# To do
Starting from the line in which "预览 (976, 330)" appears, set down each line exactly through the end of the listing, and nothing else. Leave out pictures.

┌─ Records to use

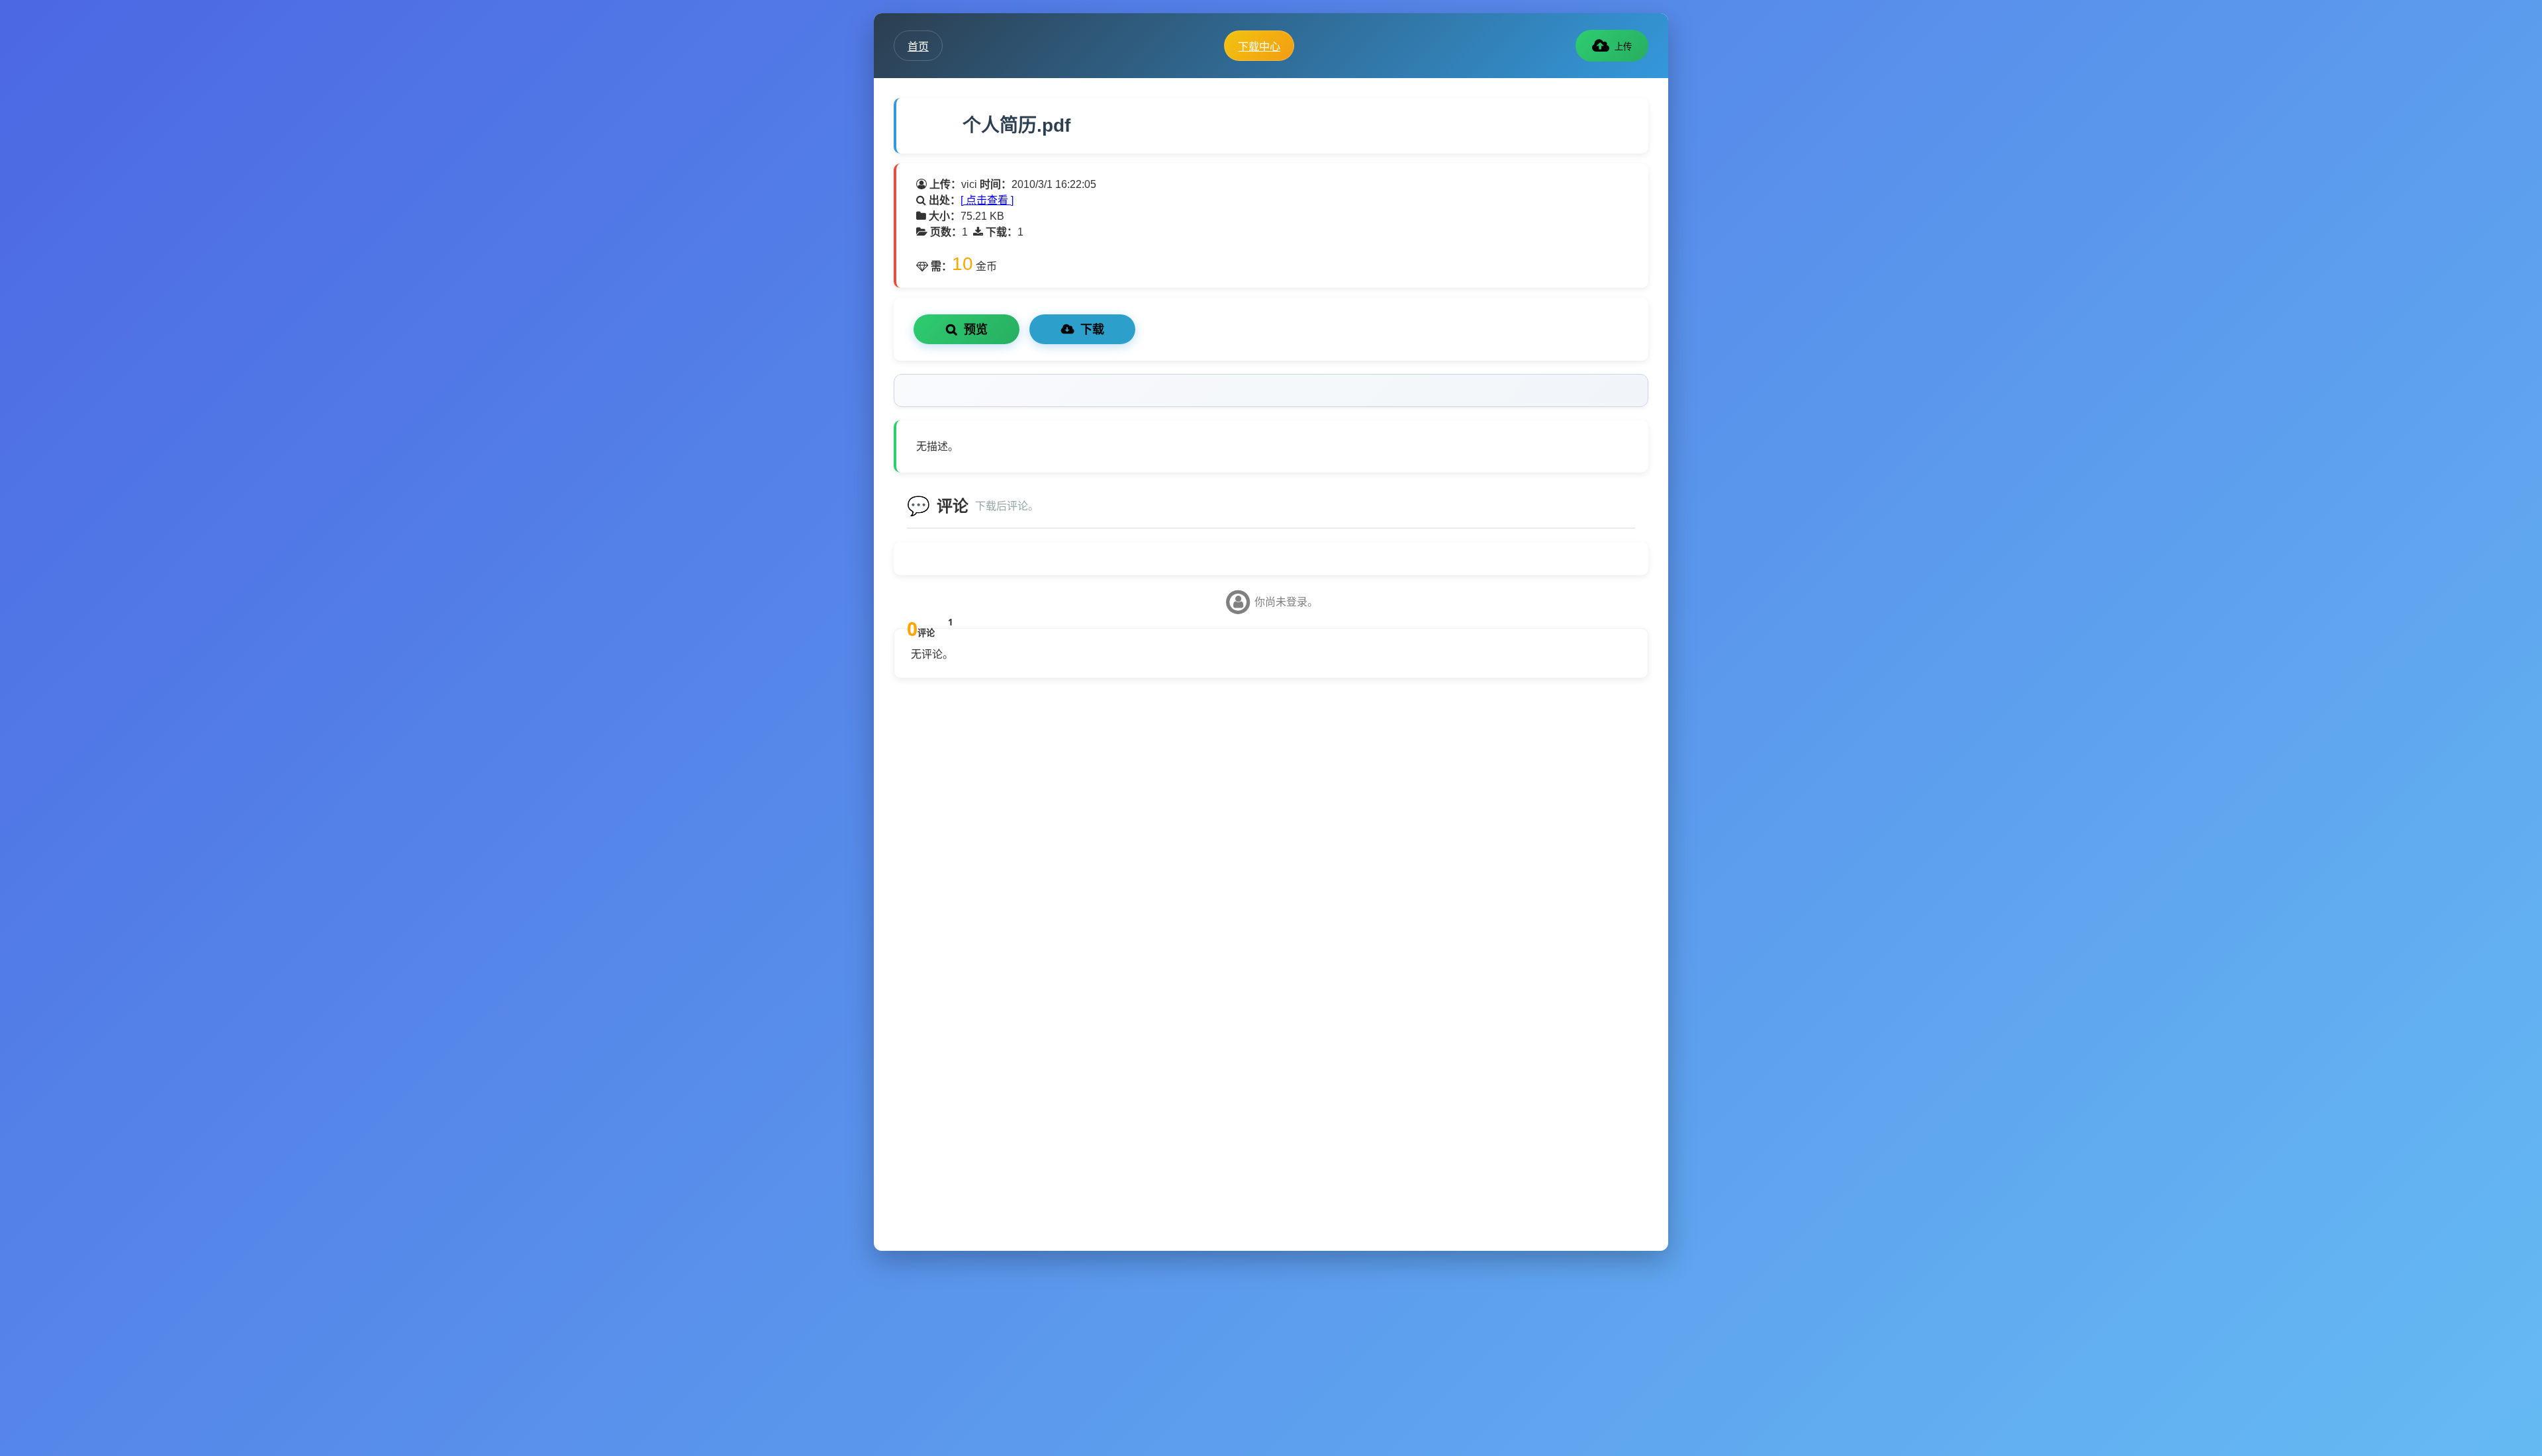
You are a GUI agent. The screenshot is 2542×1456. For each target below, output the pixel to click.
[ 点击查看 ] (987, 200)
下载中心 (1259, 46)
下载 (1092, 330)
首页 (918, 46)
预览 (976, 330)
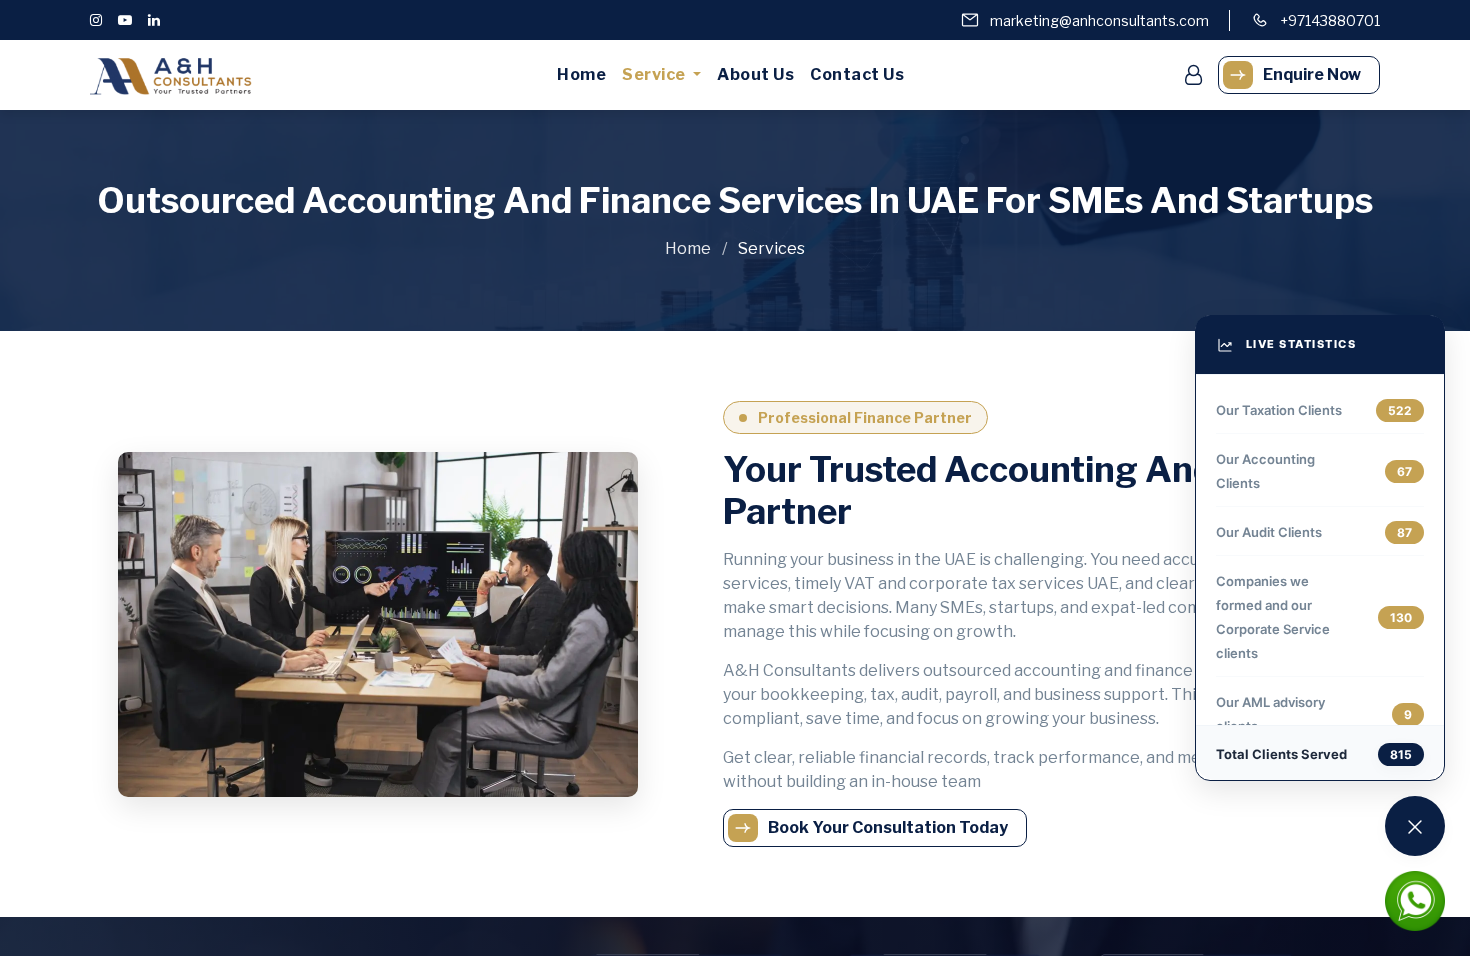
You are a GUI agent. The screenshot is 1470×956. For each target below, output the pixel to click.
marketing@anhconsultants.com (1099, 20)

└─

# Problem solution
预览 (976, 330)
You are a GUI agent. The screenshot is 1470×956. For each target below, output the pixel to click.
marketing@anhconsultants.com (1099, 20)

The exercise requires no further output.